Hi
@Brian Robertson,
You can combine the following:
(1) QRadar notification rules for specific QIDs from log source type = "System Notification" like QID 38750092 "Disk storage unavailable".
(2) "Basic" SNMP monitoring. Memory used, storage etc. Depending on your monitoring solution, you could have an HTTP sensor for the GUI, which will basically check whether Tomcat is responding to requests, or not. - This is already in place based on what you mentioned.
(3) "Advanced" SNMP monitoring. Process/service monitoring for critical services like ecs-ec-ingress, ec-ec, hostcontext etc.
(4) Anomaly rules that check for lack of events over a certain period of time.

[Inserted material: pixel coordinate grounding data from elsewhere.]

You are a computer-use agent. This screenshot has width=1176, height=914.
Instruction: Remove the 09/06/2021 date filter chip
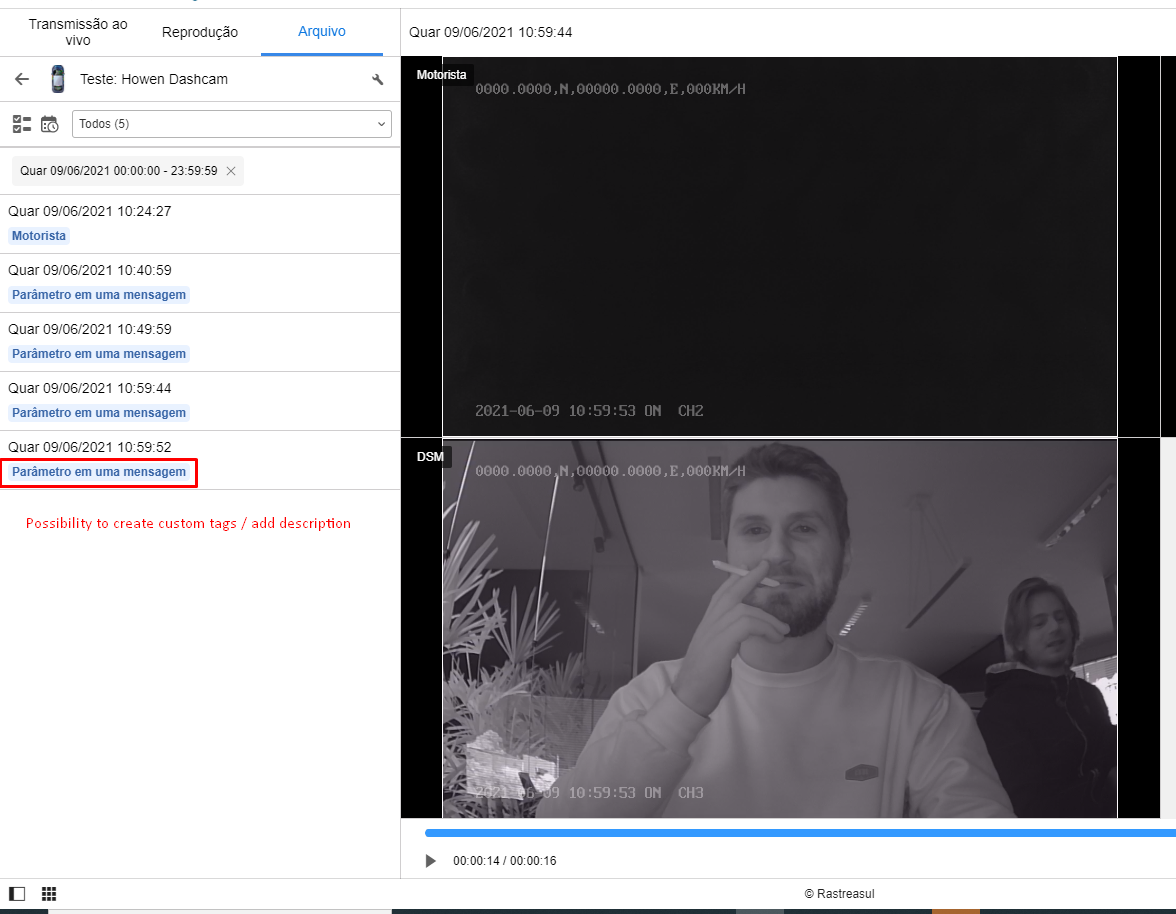231,171
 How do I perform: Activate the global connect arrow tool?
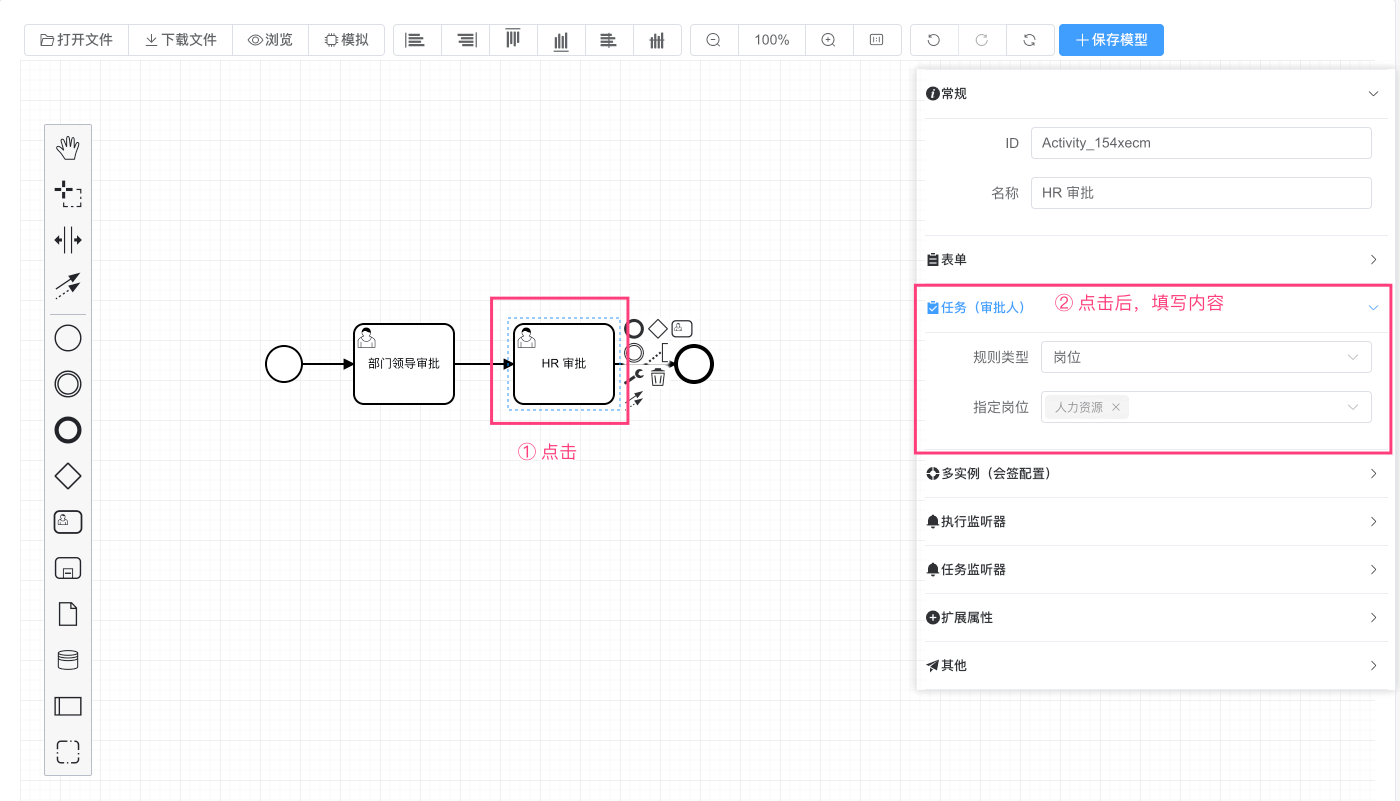67,286
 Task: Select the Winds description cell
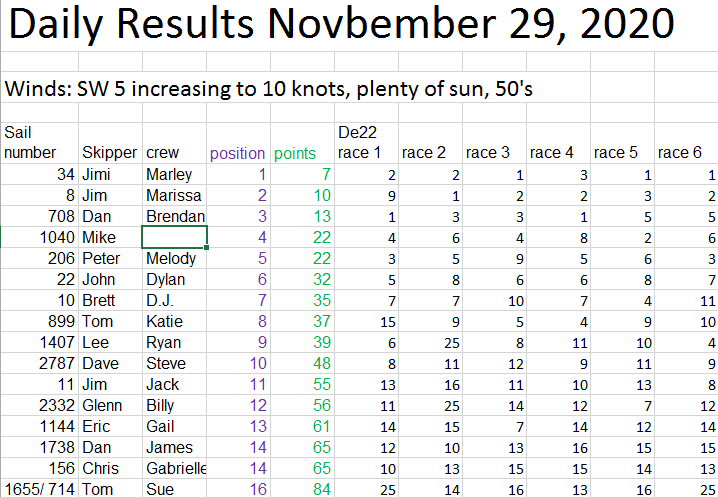coord(269,89)
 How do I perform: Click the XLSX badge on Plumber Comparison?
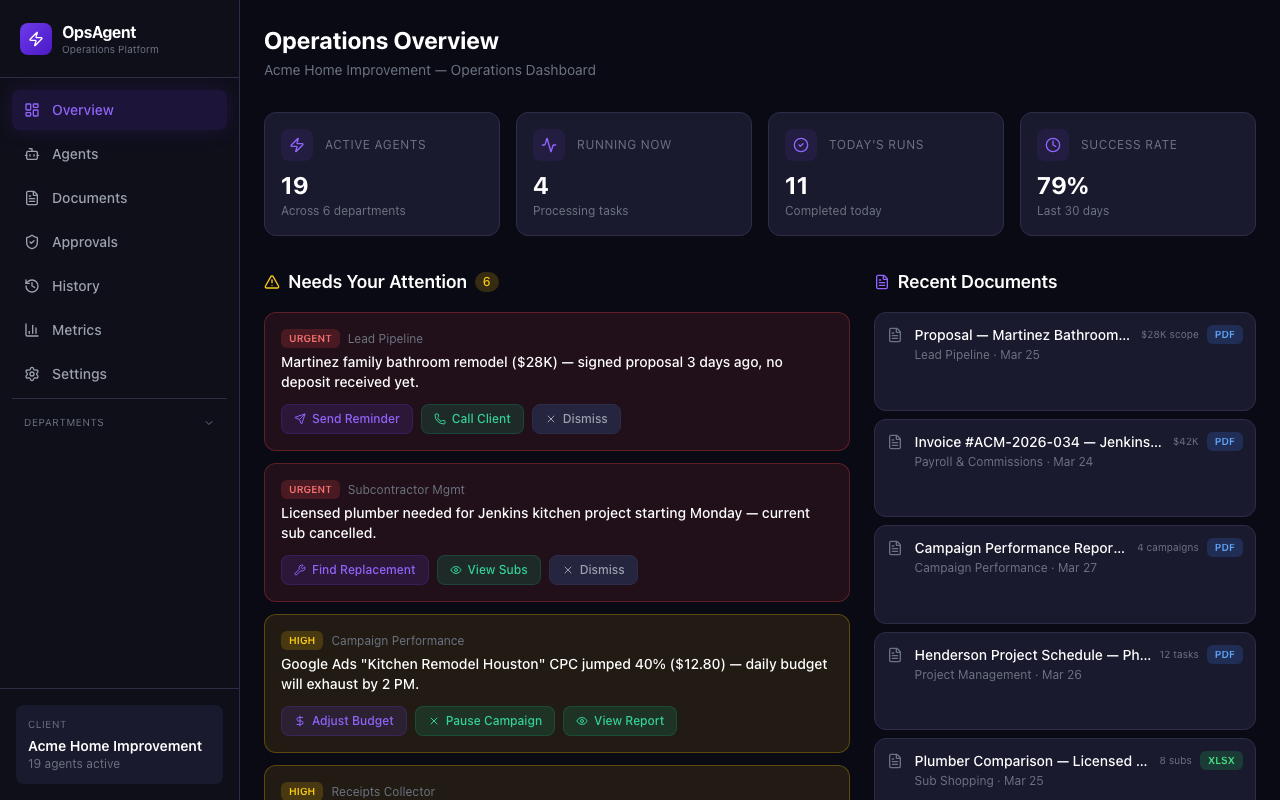pyautogui.click(x=1221, y=760)
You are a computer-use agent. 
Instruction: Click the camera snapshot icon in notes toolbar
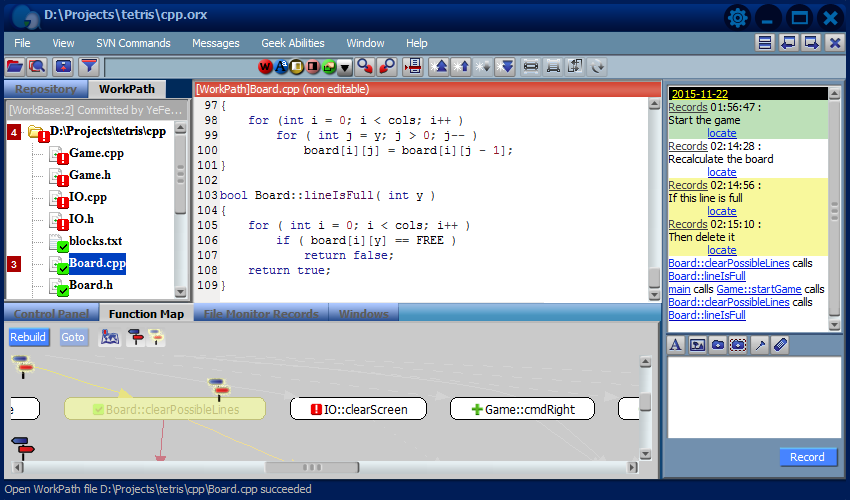(x=718, y=345)
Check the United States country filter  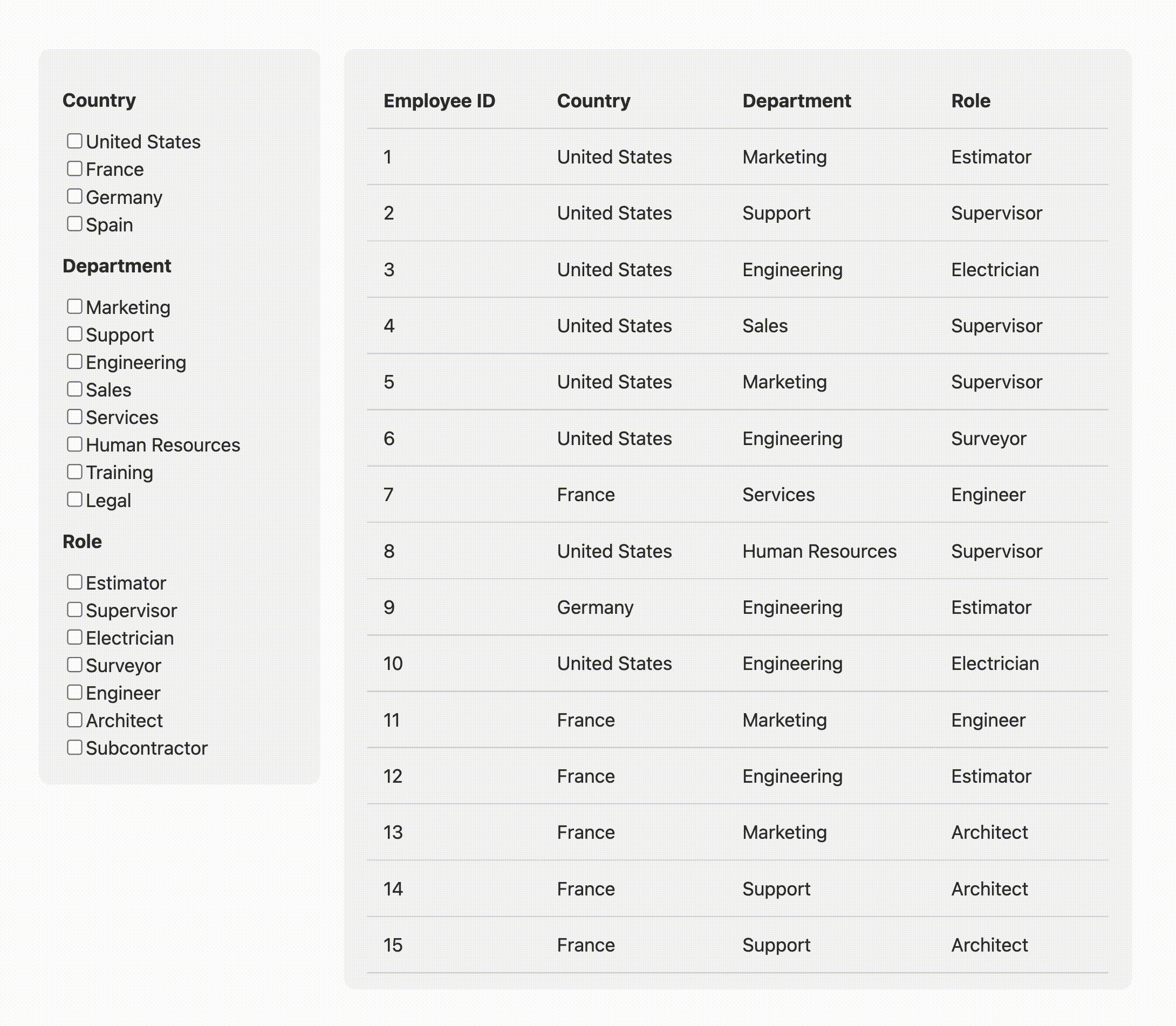point(74,141)
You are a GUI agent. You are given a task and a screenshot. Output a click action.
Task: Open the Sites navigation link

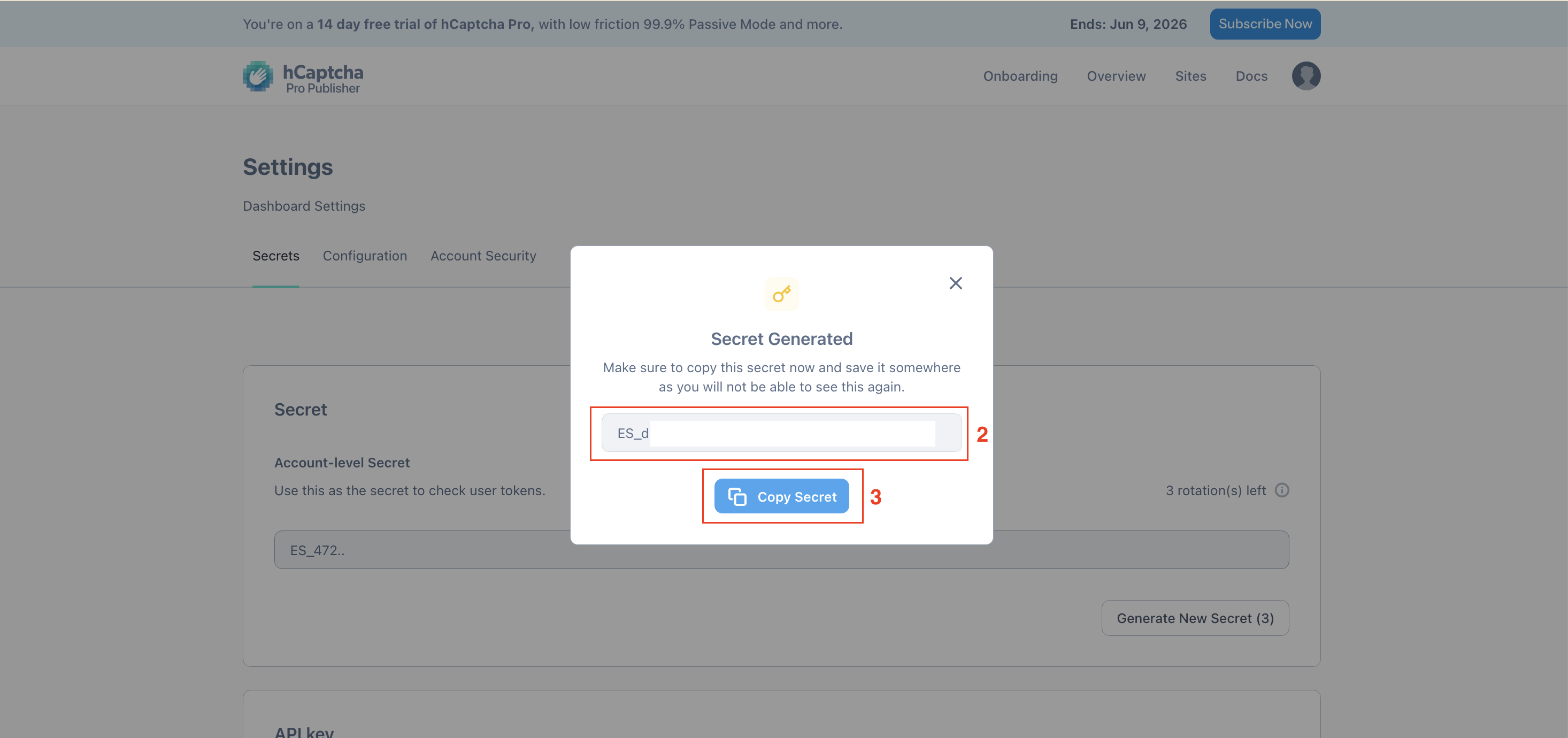[1190, 76]
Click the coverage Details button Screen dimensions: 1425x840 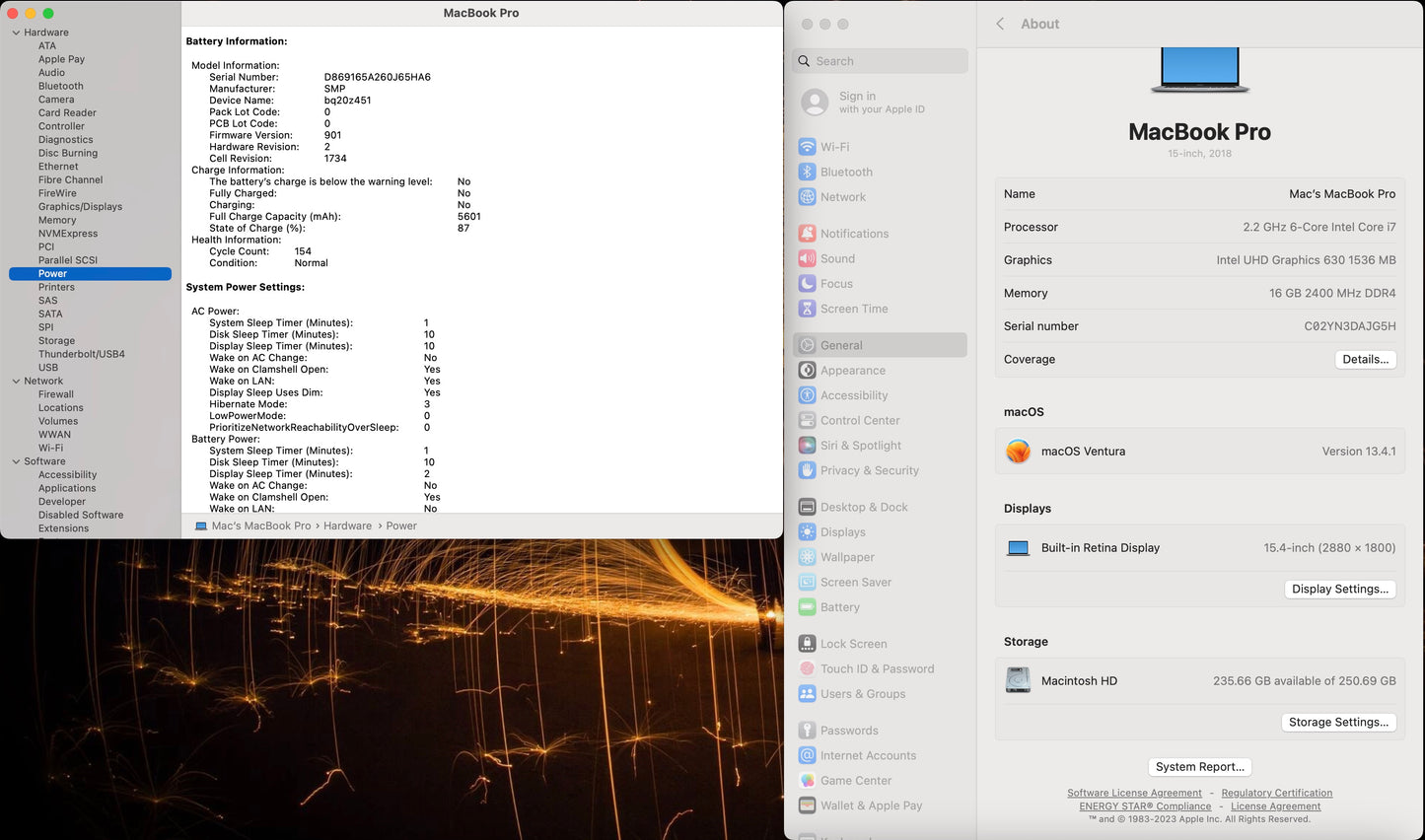click(1365, 359)
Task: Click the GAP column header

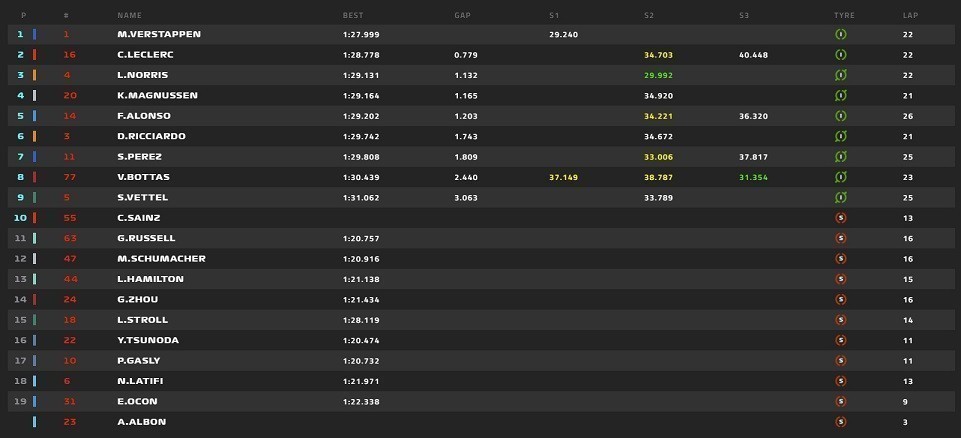Action: [463, 15]
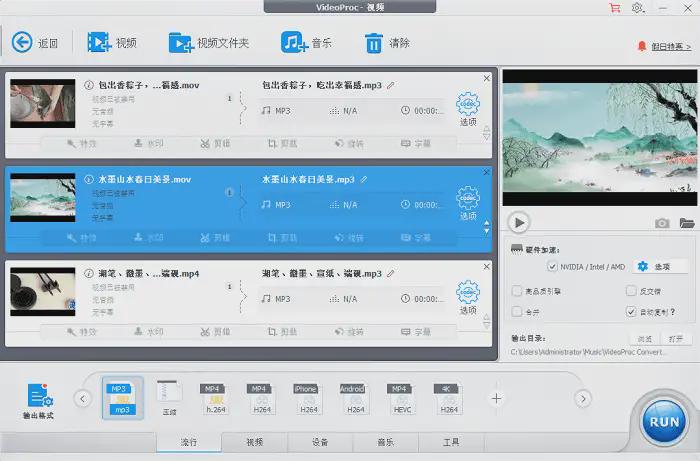Click the add 视频 icon in toolbar
This screenshot has height=461, width=700.
point(99,42)
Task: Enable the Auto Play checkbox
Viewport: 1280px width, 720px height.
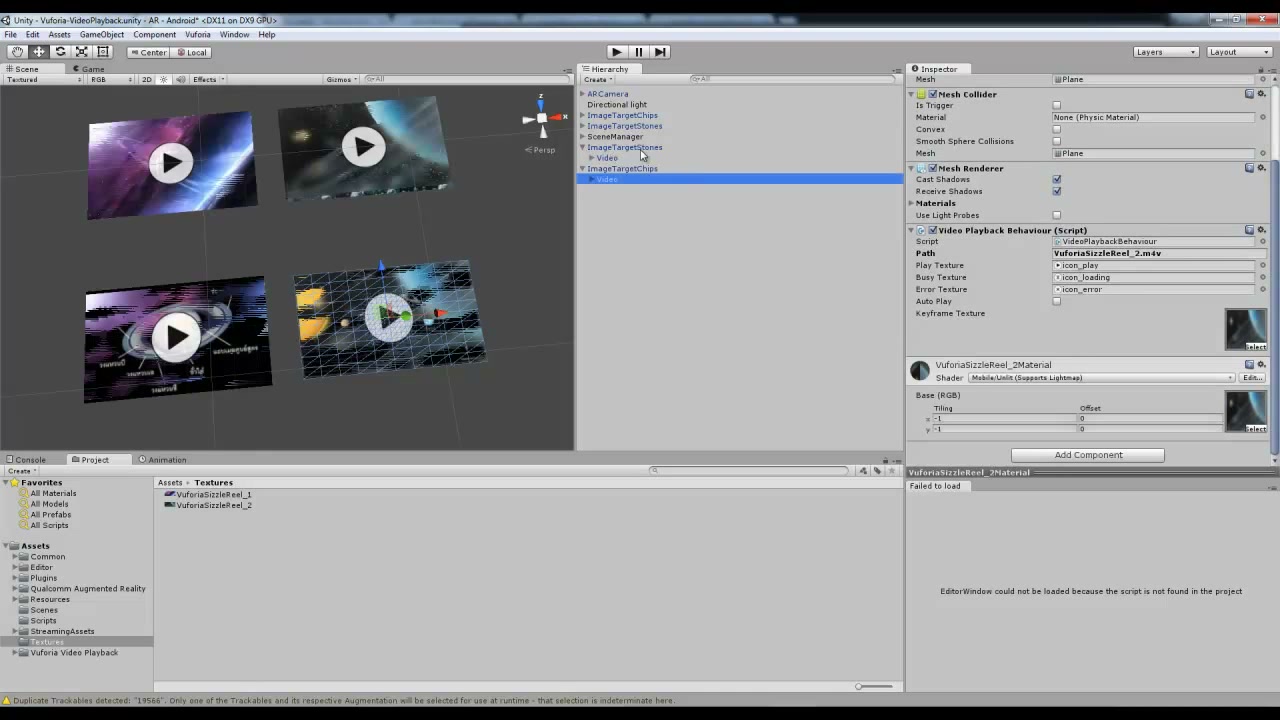Action: pyautogui.click(x=1056, y=301)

You could use this to double check ecs, flow collection and related services are working OK.
Cheers,
Damian
------------------------------
Cheers,
Damian Zinni
------------------------------
Original Message:
Sent: Mon July 08, 2019 11:33 PM
From: Brian Robertson
Subject: Health Monitoring of QRadar Appliances
Hi All,
I'm part of a MSSP in NZ and we currently have numerous different QRadar deployments. One of our biggest pain points is being able to health monitor the various different QRadar appliances we have deployed. We do have a centralised monitoring system that can poll basic metrics (like CPU, memory utilization, disk space etc) via snmpwalk, but not QRadar specific items.
As an example, we'd like to be alerted if a core QRadar service (hostcontext, hostervices, tomcat etc) stopped for more than a certain period of time. I've been looking for specific events in the system that show this but haven't been able to find anything yet, there are heaps of events against the health metrics log source, but none seem to show exactly what I need.
Keen to hear what others have done in this space.
Thanks & Regards
Brian
------------------------------
Brian Robertson
------------------------------